> _Your instructions_
Please retype all of the following entries exactly.
- - -
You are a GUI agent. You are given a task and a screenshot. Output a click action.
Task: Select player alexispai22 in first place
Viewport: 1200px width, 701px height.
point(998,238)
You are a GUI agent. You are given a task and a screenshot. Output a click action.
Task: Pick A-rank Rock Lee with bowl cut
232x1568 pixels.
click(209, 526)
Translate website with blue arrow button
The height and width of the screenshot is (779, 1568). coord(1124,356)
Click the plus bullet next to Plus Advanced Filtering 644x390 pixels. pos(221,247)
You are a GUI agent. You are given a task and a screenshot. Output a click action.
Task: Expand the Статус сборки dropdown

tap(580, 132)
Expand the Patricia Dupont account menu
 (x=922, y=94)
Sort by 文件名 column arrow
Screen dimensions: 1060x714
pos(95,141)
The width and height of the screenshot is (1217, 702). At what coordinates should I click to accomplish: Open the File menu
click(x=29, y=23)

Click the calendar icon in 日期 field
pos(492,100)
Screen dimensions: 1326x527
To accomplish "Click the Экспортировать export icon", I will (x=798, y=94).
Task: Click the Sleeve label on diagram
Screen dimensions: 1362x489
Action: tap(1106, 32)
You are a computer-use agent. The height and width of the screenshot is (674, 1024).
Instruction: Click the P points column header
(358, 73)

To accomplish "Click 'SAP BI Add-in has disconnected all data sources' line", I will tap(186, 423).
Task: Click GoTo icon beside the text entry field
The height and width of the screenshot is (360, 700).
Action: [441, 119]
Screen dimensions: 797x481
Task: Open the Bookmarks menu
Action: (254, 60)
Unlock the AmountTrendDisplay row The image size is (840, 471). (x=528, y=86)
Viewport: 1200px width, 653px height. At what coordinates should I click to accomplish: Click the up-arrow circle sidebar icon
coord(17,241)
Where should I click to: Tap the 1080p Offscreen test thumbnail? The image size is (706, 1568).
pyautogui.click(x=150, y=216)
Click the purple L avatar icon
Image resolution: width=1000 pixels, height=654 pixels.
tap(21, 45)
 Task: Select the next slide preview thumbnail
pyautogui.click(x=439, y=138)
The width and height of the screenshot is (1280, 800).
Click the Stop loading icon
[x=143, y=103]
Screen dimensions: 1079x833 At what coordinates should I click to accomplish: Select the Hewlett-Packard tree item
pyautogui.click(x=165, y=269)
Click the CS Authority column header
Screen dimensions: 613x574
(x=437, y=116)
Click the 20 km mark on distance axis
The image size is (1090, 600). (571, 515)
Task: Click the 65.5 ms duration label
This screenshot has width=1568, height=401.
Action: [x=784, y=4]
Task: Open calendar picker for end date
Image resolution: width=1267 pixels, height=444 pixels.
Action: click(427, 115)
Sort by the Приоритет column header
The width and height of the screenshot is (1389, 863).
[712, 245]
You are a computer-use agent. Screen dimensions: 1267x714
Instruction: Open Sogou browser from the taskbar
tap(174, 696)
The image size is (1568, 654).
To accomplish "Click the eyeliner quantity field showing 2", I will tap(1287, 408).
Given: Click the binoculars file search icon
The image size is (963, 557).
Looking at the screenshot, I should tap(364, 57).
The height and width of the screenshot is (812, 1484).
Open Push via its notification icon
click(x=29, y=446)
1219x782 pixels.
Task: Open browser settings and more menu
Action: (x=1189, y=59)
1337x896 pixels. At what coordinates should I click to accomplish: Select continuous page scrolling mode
- - -
> _Response area_
You are a GUI agent. You are given a task and a screenshot. Output a click action.
Task: Select player alexispai22 in first place
Viewport: 1200px width, 701px height.
point(998,238)
You are a GUI agent. You are given a task and a screenshot. Output a click action.
Task: Pick A-rank Rock Lee with bowl cut
232x1568 pixels.
click(209, 526)
Translate website with blue arrow button
The height and width of the screenshot is (779, 1568). coord(1124,356)
Click the plus bullet next to Plus Advanced Filtering 644x390 pixels. pos(221,247)
You are a GUI agent. You are given a task and a screenshot. Output a click action.
Task: Expand the Статус сборки dropdown

tap(580, 132)
Expand the Patricia Dupont account menu
 (x=922, y=94)
Sort by 文件名 column arrow
Screen dimensions: 1060x714
pos(95,141)
The width and height of the screenshot is (1217, 702). At what coordinates should I click to accomplish: Open the File menu
click(x=29, y=23)

Click the calendar icon in 日期 field
pos(492,100)
Screen dimensions: 1326x527
To accomplish "Click the Экспортировать export icon", I will (x=798, y=94).
Task: Click the Sleeve label on diagram
Screen dimensions: 1362x489
Action: tap(1106, 32)
You are a computer-use agent. The height and width of the screenshot is (674, 1024).
Instruction: Click the P points column header
(358, 73)

To accomplish "Click 'SAP BI Add-in has disconnected all data sources' line", I will tap(186, 423).
Task: Click GoTo icon beside the text entry field
The height and width of the screenshot is (360, 700).
Action: [441, 119]
Screen dimensions: 797x481
Task: Open the Bookmarks menu
Action: (254, 60)
Unlock the AmountTrendDisplay row The image size is (840, 471). (x=528, y=86)
Viewport: 1200px width, 653px height. At what coordinates should I click to accomplish: Click the up-arrow circle sidebar icon
coord(17,241)
Where should I click to: Tap the 1080p Offscreen test thumbnail? The image size is (706, 1568).
pyautogui.click(x=150, y=216)
Click the purple L avatar icon
Image resolution: width=1000 pixels, height=654 pixels.
tap(21, 45)
 Task: Select the next slide preview thumbnail
pyautogui.click(x=439, y=138)
The width and height of the screenshot is (1280, 800).
Click the Stop loading icon
[x=143, y=103]
Screen dimensions: 1079x833 At what coordinates should I click to accomplish: Select the Hewlett-Packard tree item
pyautogui.click(x=165, y=269)
Click the CS Authority column header
Screen dimensions: 613x574
(x=437, y=116)
Click the 20 km mark on distance axis
The image size is (1090, 600). (571, 515)
Task: Click the 65.5 ms duration label
This screenshot has width=1568, height=401.
Action: [x=784, y=4]
Task: Open calendar picker for end date
Image resolution: width=1267 pixels, height=444 pixels.
Action: click(427, 115)
Sort by the Приоритет column header
The width and height of the screenshot is (1389, 863).
[712, 245]
You are a computer-use agent. Screen dimensions: 1267x714
Instruction: Open Sogou browser from the taskbar
tap(174, 696)
The image size is (1568, 654).
To accomplish "Click the eyeliner quantity field showing 2", I will tap(1287, 408).
Given: Click the binoculars file search icon
The image size is (963, 557).
Looking at the screenshot, I should tap(364, 57).
The height and width of the screenshot is (812, 1484).
Open Push via its notification icon
click(x=29, y=446)
1219x782 pixels.
Task: Open browser settings and more menu
Action: (x=1189, y=59)
1337x896 pixels. At what coordinates should I click to accomplish: Select continuous page scrolling mode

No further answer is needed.